It might be that her tears relieved her, or that she felt the full hopelessness of her condition; but she turned back; and hurrying with nearly as great rapidity in the contrary direction; partly to recover lost time, and partly to keep pace with the violent current of her own thoughts: soon reached the dwelling where she had left the housebreaker.
If she betrayed any agitation, when she presented herself to Mr. Sikes, he did not observe it; for merely inquiring if she had brought the money, and receiving a reply in the affirmative, he uttered a growl of satisfaction, and replacing his head upon the pillow, resumed the slumbers which her arrival had interrupted.

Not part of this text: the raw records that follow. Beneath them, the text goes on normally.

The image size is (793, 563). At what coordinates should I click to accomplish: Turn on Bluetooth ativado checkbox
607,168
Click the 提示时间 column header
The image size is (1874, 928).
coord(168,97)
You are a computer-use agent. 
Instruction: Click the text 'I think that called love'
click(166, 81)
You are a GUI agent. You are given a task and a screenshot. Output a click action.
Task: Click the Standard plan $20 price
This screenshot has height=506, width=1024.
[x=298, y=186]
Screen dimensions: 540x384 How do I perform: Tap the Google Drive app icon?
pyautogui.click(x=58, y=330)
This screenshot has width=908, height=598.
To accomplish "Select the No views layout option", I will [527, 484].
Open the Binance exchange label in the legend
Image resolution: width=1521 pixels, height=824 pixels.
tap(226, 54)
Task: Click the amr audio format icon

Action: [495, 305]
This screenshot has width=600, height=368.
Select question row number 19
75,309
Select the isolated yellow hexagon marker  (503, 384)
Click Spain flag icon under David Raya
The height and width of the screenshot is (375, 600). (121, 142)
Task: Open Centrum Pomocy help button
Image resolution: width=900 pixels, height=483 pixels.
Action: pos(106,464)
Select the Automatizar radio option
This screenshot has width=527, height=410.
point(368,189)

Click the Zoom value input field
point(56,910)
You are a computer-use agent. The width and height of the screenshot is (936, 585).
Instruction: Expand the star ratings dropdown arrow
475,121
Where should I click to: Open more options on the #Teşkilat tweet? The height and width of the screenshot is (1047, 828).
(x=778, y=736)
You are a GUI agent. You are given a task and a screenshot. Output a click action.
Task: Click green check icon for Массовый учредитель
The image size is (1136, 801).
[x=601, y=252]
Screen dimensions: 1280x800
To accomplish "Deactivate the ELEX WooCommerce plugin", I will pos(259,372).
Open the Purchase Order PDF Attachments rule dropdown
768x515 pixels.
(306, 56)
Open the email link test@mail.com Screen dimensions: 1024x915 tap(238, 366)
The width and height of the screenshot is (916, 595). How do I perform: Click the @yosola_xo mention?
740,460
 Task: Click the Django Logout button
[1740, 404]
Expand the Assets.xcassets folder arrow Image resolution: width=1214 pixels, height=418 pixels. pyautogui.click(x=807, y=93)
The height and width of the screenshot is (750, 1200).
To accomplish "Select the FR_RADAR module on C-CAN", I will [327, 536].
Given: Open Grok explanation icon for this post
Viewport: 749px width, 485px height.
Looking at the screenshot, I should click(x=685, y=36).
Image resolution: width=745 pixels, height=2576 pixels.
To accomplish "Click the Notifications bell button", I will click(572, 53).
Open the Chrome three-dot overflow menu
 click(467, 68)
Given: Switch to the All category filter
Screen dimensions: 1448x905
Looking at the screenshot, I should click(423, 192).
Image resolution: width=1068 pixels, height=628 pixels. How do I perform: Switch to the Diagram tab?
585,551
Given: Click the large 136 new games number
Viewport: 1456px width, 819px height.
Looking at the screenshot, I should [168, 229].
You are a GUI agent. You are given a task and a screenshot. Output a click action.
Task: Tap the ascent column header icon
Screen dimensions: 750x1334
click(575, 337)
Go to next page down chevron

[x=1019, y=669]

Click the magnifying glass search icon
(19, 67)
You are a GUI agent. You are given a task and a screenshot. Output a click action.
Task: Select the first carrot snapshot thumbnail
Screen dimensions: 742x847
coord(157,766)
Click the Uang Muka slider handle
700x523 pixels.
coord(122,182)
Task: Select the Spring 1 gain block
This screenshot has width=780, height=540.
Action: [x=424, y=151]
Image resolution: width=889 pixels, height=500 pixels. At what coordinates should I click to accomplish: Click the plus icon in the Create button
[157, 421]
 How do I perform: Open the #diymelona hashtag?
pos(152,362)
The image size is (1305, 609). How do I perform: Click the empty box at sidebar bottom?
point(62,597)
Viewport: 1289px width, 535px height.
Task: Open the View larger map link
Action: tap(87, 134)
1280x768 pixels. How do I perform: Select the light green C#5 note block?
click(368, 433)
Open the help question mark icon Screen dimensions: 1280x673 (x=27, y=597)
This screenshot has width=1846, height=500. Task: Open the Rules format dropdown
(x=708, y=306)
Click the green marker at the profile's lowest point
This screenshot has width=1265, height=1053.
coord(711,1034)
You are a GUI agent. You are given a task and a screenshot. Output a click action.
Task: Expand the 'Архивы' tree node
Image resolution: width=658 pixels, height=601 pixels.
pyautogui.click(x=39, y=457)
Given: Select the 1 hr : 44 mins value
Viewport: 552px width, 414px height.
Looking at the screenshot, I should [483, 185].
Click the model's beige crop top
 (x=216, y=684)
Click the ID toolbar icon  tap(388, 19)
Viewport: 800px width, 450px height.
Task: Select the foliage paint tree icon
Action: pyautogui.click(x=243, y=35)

It was fortunate for her that the possession of money occasioned him so much employment next day in the way of eating and drinking; and withal had so beneficial an effect in smoothing down the asperities of his temper; that he had neither time nor inclination to be very critical upon her behaviour and deportment. That she had all the abstracted and nervous manner of one who is on the eve of some bold and hazardous step, which it has required no common struggle to resolve upon, would have been obvious to the lynx-eyed f.a.gin, who would most probably have taken the alarm at once; but Mr. Sikes lacking the niceties of discrimination, and being troubled with no more subtle misgivings than those which resolve themselves into a dogged roughness of behaviour towards everybody; and being, furthermore, in an unusually amiable condition, as has been already observed; saw nothing unusual in her demeanor, and indeed, troubled himself so little about her, that, had her agitation been far more perceptible than it was, it would have been very unlikely to have awakened his suspicions.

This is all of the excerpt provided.